Instructions to follow -
Copy the data word for word, starting at the line containing "Given: Click the 4.9% percentage value" and ending at the line containing "Looking at the screenshot, I should coord(295,221).", with both of those lines included.

****************

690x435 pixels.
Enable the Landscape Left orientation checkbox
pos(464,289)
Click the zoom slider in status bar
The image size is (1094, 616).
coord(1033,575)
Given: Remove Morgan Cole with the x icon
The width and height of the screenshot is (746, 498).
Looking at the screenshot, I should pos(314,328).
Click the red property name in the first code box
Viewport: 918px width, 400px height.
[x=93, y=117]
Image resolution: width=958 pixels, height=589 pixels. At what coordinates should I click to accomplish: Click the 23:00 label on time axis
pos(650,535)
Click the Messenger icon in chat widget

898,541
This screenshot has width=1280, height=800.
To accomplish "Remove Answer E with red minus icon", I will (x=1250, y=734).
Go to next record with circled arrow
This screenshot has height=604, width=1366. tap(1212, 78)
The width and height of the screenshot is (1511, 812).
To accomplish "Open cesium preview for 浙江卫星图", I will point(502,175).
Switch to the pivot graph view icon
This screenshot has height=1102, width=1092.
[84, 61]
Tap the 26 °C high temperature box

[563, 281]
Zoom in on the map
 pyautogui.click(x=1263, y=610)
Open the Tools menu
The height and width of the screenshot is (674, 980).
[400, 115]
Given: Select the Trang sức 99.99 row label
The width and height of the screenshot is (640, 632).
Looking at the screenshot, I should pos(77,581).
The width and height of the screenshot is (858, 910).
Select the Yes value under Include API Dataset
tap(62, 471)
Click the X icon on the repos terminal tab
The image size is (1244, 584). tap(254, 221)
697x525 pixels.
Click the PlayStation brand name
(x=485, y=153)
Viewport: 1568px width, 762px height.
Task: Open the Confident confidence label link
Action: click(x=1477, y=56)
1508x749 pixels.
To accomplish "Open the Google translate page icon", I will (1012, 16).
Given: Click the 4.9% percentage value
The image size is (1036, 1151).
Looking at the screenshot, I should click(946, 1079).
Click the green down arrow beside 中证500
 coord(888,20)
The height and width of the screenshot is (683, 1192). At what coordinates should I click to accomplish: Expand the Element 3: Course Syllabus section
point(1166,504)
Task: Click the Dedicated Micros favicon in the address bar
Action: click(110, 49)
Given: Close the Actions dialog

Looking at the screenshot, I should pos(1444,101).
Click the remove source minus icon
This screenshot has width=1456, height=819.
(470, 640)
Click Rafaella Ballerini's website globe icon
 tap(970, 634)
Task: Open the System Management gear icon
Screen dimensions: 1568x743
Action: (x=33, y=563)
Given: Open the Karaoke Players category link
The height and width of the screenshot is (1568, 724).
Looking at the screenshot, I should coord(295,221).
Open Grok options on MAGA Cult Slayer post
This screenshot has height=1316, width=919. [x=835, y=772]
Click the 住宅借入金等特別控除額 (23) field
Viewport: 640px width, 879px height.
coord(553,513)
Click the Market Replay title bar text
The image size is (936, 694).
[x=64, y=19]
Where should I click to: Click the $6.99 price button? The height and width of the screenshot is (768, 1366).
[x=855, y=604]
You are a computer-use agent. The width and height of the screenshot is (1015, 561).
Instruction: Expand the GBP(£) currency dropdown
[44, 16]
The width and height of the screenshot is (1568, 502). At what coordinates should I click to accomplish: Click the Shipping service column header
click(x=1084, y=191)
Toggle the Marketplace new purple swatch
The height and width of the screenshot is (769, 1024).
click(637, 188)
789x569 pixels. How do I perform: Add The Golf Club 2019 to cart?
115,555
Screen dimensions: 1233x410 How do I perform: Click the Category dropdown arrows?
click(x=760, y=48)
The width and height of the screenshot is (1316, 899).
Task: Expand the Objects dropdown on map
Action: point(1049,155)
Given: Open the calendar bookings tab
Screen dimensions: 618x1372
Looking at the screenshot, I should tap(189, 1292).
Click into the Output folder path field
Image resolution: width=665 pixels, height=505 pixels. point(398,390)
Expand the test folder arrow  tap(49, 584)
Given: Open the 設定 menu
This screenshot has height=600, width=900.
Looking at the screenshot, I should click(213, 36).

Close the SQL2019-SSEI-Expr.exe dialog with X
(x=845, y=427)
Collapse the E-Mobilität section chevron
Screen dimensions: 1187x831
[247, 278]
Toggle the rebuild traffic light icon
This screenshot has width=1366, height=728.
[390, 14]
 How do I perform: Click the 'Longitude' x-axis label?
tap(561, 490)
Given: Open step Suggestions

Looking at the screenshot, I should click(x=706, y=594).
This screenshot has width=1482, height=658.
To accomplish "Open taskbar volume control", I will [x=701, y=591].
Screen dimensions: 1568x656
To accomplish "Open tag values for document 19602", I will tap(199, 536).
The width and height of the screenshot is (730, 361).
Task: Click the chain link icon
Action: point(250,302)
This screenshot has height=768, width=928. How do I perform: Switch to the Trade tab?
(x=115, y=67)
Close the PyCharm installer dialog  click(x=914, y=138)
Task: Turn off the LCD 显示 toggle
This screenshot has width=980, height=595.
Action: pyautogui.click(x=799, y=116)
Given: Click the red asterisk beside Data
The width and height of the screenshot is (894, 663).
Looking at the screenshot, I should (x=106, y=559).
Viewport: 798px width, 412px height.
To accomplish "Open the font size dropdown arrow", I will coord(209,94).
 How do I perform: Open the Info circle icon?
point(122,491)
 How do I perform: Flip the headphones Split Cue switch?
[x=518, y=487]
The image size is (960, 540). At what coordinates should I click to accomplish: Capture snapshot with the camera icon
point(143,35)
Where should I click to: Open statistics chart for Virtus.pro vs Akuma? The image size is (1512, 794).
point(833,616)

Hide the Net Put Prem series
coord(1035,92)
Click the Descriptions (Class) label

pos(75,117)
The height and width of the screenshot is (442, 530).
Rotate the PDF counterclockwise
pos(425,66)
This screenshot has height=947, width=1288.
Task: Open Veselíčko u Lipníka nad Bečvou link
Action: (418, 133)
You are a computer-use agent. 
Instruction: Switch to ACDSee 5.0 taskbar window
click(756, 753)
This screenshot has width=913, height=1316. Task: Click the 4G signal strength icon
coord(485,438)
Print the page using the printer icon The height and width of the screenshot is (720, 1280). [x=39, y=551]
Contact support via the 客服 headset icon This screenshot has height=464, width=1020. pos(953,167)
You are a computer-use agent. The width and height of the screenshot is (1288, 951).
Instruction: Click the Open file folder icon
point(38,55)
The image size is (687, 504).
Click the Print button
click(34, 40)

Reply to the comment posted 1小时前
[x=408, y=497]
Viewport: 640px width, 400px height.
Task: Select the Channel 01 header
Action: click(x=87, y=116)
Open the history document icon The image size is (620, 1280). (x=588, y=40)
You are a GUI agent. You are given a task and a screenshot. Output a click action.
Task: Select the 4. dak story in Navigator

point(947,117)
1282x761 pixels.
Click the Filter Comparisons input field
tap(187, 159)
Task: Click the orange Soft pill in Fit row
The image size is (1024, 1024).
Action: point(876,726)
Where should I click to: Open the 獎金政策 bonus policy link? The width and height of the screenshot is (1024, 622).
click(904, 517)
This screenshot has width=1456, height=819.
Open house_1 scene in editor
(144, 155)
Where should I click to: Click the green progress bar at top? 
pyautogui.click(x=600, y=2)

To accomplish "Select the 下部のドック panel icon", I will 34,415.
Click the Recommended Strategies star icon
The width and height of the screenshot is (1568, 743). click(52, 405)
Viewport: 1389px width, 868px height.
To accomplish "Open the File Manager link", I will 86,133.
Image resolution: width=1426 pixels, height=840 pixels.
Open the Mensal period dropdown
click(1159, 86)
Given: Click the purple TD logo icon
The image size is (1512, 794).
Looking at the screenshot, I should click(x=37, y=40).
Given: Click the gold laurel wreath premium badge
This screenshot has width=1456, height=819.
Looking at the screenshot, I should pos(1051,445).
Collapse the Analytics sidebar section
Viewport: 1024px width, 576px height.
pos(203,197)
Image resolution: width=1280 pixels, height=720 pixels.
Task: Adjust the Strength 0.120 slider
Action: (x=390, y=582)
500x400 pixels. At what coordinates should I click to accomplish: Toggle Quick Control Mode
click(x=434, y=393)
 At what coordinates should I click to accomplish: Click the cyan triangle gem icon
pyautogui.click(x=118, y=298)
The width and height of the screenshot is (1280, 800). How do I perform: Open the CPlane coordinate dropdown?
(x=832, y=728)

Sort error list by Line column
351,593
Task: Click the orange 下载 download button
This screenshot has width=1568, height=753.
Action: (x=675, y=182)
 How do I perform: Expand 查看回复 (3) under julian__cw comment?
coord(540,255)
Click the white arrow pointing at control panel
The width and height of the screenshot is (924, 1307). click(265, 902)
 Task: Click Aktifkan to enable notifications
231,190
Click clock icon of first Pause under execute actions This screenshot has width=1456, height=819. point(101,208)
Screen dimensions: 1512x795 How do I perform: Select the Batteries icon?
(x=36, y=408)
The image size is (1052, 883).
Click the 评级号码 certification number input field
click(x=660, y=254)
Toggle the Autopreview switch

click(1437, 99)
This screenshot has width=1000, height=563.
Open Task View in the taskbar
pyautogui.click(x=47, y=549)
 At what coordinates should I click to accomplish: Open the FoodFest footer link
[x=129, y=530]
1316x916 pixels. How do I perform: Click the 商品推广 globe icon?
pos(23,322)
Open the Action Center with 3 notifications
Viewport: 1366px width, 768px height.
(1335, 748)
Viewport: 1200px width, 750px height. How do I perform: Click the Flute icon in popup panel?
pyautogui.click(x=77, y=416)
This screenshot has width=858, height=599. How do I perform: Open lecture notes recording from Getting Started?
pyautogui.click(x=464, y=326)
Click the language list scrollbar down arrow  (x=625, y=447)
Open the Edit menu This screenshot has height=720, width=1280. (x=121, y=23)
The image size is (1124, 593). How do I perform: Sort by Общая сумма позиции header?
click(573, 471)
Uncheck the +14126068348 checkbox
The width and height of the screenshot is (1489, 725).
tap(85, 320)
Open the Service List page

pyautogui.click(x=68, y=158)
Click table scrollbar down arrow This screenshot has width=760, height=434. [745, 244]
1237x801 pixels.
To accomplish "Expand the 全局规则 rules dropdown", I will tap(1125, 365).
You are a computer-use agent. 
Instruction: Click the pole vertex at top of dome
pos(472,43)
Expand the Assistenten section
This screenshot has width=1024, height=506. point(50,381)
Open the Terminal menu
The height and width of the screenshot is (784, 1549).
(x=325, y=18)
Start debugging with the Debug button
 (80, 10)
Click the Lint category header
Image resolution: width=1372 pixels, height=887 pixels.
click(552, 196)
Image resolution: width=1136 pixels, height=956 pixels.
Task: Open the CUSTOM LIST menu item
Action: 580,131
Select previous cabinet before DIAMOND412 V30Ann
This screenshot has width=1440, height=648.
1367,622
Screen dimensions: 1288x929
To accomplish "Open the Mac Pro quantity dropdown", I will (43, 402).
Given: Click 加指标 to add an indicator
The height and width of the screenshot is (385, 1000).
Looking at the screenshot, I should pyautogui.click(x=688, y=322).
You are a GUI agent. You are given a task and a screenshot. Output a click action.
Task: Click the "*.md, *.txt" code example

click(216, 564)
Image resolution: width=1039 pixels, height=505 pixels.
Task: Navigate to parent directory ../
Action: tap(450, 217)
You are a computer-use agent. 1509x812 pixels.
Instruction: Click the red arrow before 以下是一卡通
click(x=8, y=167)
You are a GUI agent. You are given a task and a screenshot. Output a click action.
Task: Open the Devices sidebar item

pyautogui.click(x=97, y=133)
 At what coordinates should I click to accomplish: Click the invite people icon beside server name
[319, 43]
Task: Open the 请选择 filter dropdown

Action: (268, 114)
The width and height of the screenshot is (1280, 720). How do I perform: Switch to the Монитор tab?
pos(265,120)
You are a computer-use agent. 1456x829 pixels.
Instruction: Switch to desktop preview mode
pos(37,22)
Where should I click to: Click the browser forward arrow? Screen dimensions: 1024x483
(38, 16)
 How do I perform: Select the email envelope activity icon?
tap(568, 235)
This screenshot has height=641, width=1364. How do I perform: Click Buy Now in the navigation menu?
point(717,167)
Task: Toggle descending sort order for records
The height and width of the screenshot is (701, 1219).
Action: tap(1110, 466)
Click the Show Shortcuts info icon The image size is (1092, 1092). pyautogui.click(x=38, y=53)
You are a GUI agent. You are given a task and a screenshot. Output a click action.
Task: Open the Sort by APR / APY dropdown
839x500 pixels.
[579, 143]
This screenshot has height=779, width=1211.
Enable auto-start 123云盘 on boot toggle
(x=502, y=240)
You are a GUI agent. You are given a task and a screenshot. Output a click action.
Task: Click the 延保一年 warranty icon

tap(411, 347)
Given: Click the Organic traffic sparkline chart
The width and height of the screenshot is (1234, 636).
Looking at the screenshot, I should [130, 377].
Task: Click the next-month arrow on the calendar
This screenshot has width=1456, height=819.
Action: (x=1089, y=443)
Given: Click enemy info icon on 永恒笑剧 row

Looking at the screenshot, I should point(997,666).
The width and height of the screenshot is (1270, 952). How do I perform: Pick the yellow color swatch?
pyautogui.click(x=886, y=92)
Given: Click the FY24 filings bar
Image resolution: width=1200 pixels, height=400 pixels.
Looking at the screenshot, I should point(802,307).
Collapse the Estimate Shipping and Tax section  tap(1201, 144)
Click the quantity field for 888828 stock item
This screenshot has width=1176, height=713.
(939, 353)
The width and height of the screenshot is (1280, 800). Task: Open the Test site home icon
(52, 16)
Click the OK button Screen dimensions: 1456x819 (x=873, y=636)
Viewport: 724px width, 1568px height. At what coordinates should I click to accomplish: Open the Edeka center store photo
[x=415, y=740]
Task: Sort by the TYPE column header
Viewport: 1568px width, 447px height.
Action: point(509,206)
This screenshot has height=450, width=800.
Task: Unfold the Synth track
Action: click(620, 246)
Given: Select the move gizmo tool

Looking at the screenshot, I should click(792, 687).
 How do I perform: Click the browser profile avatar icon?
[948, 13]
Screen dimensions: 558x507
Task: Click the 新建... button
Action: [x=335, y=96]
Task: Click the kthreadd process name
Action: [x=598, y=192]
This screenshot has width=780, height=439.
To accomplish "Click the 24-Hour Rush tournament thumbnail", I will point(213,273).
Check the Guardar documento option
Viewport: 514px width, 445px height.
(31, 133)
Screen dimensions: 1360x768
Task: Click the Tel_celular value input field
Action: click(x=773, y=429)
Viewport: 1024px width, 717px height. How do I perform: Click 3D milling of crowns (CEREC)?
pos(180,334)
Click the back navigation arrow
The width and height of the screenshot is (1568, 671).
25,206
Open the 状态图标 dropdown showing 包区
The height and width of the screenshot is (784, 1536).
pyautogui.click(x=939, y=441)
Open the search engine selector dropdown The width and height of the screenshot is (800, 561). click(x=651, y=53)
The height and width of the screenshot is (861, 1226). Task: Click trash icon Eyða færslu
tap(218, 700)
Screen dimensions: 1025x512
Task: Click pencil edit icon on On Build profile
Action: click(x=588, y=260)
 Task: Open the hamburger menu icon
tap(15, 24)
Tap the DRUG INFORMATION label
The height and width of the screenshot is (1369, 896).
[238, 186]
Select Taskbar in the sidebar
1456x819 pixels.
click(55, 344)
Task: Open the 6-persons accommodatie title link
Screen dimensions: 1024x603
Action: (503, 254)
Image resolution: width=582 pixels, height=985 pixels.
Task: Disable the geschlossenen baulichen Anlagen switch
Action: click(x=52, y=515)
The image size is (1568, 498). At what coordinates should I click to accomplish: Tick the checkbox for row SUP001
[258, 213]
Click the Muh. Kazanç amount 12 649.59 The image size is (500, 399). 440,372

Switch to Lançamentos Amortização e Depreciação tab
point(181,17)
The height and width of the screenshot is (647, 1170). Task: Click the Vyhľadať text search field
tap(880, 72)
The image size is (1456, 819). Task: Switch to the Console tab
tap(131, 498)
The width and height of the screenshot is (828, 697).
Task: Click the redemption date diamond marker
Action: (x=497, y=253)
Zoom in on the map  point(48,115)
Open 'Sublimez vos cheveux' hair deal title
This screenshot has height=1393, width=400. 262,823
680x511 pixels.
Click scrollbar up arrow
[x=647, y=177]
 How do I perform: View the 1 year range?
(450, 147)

****************

Full solution -
Given: Click the 4.9% percentage value
The image size is (1036, 1151).
Looking at the screenshot, I should click(946, 1079).
Click the green down arrow beside 中证500
 coord(888,20)
The height and width of the screenshot is (683, 1192). At what coordinates should I click to accomplish: Expand the Element 3: Course Syllabus section
point(1166,504)
Task: Click the Dedicated Micros favicon in the address bar
Action: click(110, 49)
Given: Close the Actions dialog

Looking at the screenshot, I should pos(1444,101).
Click the remove source minus icon
This screenshot has width=1456, height=819.
(470, 640)
Click Rafaella Ballerini's website globe icon
 tap(970, 634)
Task: Open the System Management gear icon
Screen dimensions: 1568x743
Action: (x=33, y=563)
Given: Open the Karaoke Players category link
The height and width of the screenshot is (1568, 724).
Looking at the screenshot, I should coord(295,221).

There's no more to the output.